Requirement: Transcribe the lines below verbatim, skipping the images.

Saved data entries
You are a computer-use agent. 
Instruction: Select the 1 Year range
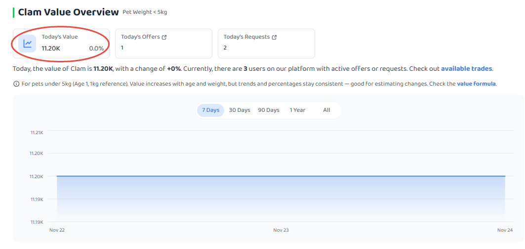pyautogui.click(x=298, y=110)
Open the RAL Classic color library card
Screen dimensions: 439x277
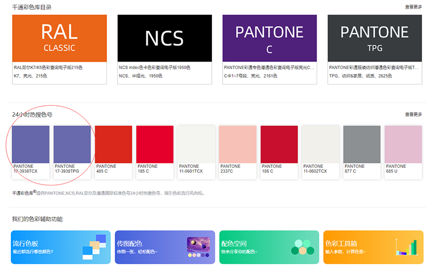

Your solution:
You are a computer-use agent. 
Instruction: Select the 1 Year range
pyautogui.click(x=298, y=110)
Open the RAL Classic color library card
Screen dimensions: 439x277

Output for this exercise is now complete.